(Data to process begins)

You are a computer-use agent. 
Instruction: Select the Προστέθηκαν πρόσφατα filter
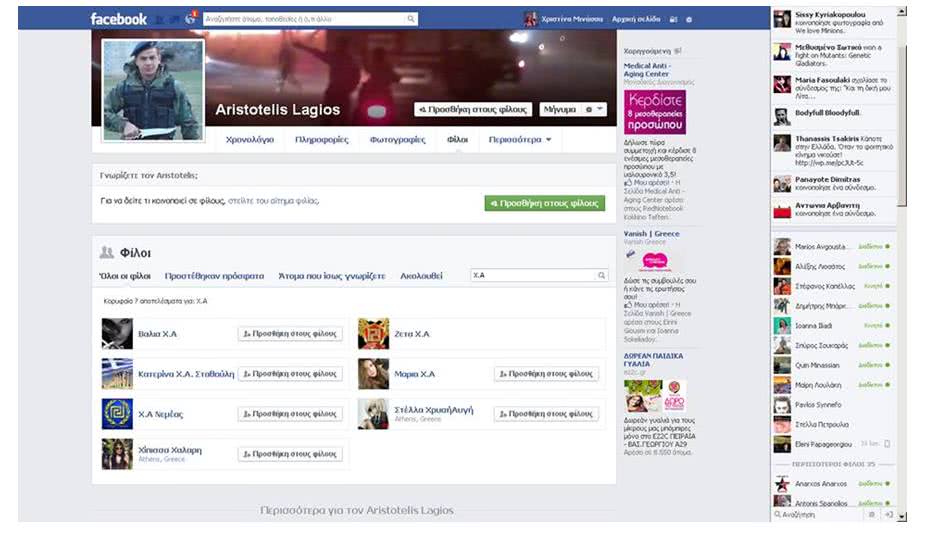(x=214, y=276)
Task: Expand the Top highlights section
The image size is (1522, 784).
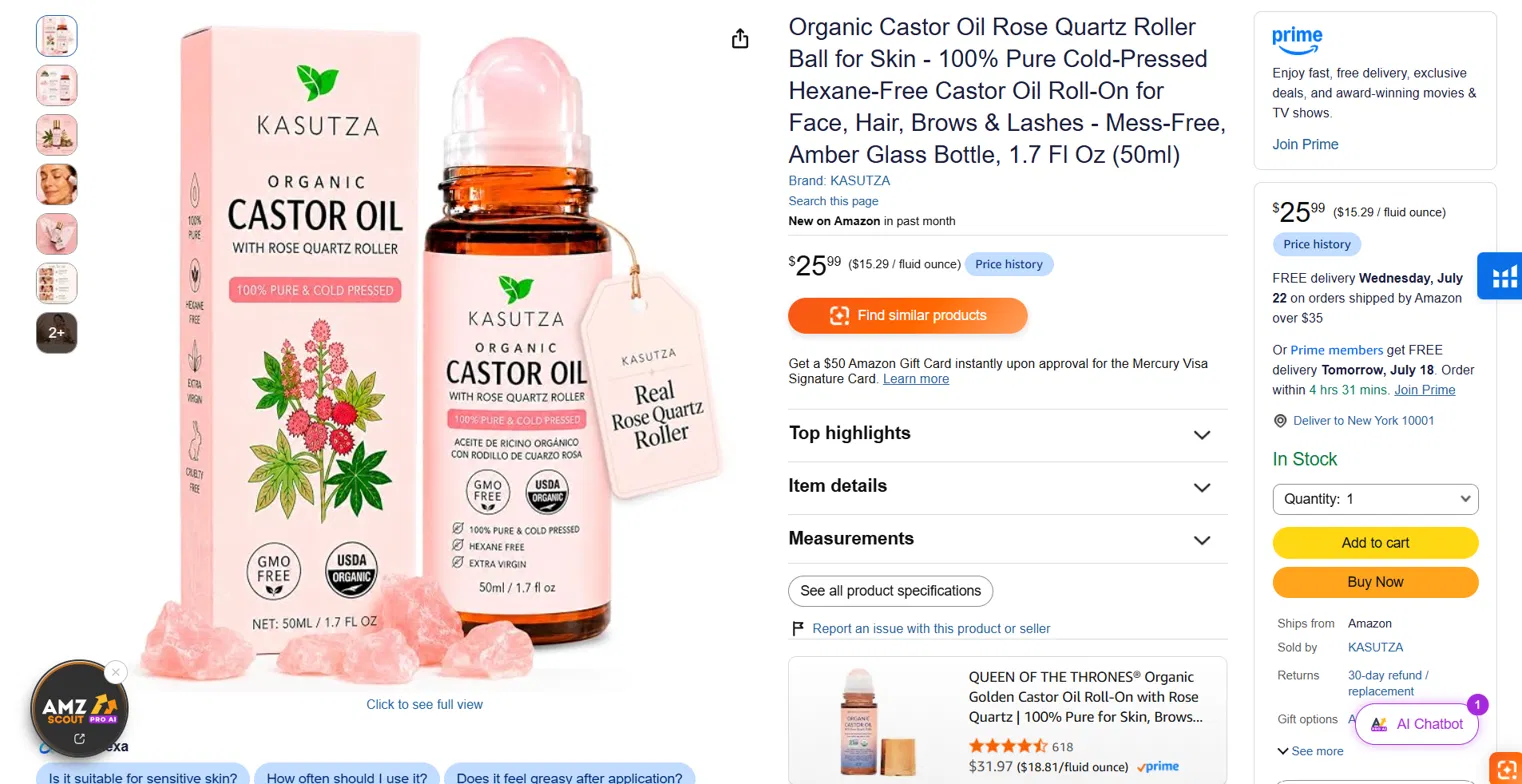Action: click(1007, 434)
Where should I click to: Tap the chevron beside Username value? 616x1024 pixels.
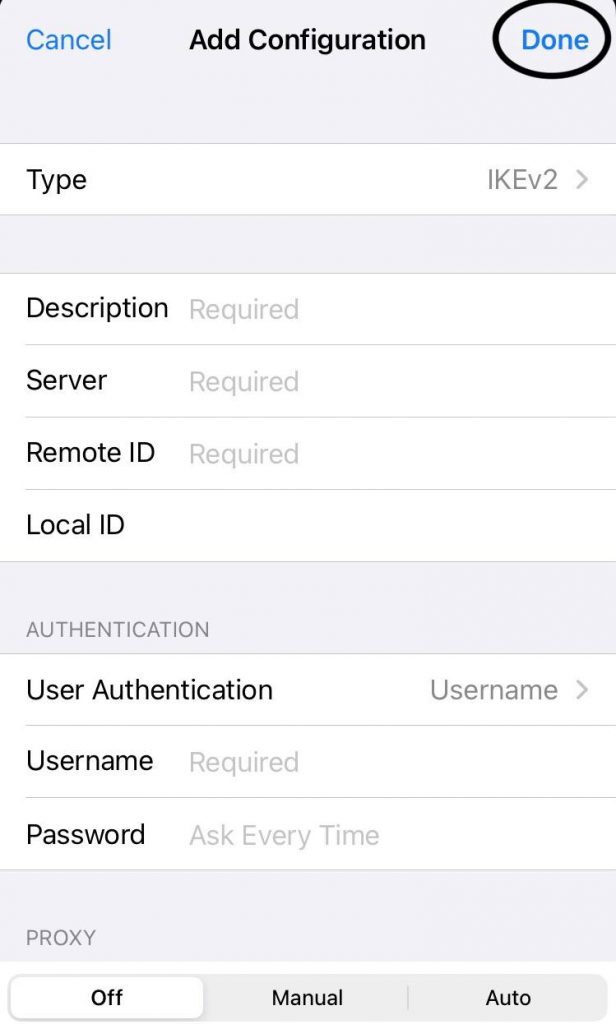point(582,690)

(Data to process ends)

Problem details »
Where a line contains "Instruction: Select the", begin there and transcribe every line through the last one of the records above, exactly and with no pictures.

The answer »
Instruction: Select the Προστέθηκαν πρόσφατα filter
(x=214, y=276)
Task: Expand the Top highlights section
The image size is (1522, 784).
Action: click(1007, 434)
Where should I click to: Tap the chevron beside Username value? 616x1024 pixels.
point(582,690)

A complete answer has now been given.